New York cops knock Cruz’s New York claims

New York City police officials aren’t buying Sen. Ted Cruz’s bid to defend his widely condemned call to “patrol and secure” Muslim neighborhoods by claiming the city successfully used a similar program.

“Patrol and secure was a subtext for occupy and intimidate,” John Miller, NYPD’s deputy commissioner of intelligence and counterterrorism, said during an interview on CBS’s “Face The Nation,” in a reference to Cruz’s remarks.

New York Police Commissioner Bill Bratton blasted Cruz’s claims Saturday, saying he takes “great offense” at Cruz’s claims.

“We already patrol and secure Muslim neighborhoods, the same way we patrol and secure other neighborhoods,” Bratton wrote in a New York Daily News op-ed.

“We do not single out any populace, black, white, yellow or brown for selective enforcement,” he said. “We do not ‘patrol and secure’ neighborhoods based on selective enforcement because of race or religion, nor will we use the police and an occupying force to intimidate a populace or a religion to appease the provocative chatter of politicians seeking to exploit fear.”

Miller on Sunday cited the internment of American citizens of Japanese descent during World War II, and torture of terror suspects after the Sept. 11, 2001 terror attacks, as failures the country should not repeat.

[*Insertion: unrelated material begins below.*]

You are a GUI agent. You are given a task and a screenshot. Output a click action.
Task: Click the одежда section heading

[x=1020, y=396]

“These are things that on reflection through history, the American people have rejected and each one of those is driven by fear,” Miller said.

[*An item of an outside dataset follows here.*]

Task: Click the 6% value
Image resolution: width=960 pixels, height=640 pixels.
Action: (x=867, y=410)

Speaking earlier on “Fox News Sunday” Cruz, a lawyer and former Supreme Court clerk, did not explicitly argue his proposal to target Muslim neighborhoods would be constitutional. Nor did Cruz cite examples of terrorism in the United States carried out by citizens living in local Muslim communities.

He argued instead that the federal government should preemptively combat what he fears is a growing risk that Muslim neighborhoods in the United States could, like neighborhoods in European cities, become a source of terror.

“What this looks like is proactive law enforcement,” Cruz said.

“We can’t become Europe,” he said.

Cruz cited as a positive example a controversial program in which New York police agents after Sept. 11, engaged in secret surveillance and monitoring of mosques and Muslim-owned business. Cruz described the clandestine program as voluntary, a claim contradicted by multiple federal lawsuits filed by New York City Muslims who said they were monitored against their will and without any evidence they supported criminal action.

Cruz faulted New York’s current mayor, Bill de Blasio, who hired Bratton and Miller, for ending the program.

Cruz’s policing plan has been denounced by President Obama, Democratic front-runner Hillary Clinton and members of both parties.

Cruz’s claims drew criticism Sunday from a fellow Texas Republican, House Homeland Security Committee Chairman Michael McCaul. McCaul said the senator ignores differences between Muslim communities in the United States and those in Europe.

“In Europe it’s very segregated, and you have the diasporas in Belgium that I saw,” McCaul said. “And they’re being radicalized because they’re not assimilated with the culture. I don’t think we have that same situation in the United States.”

“To send inflammatory messages could actually have an unintended consequence,” McCaul said.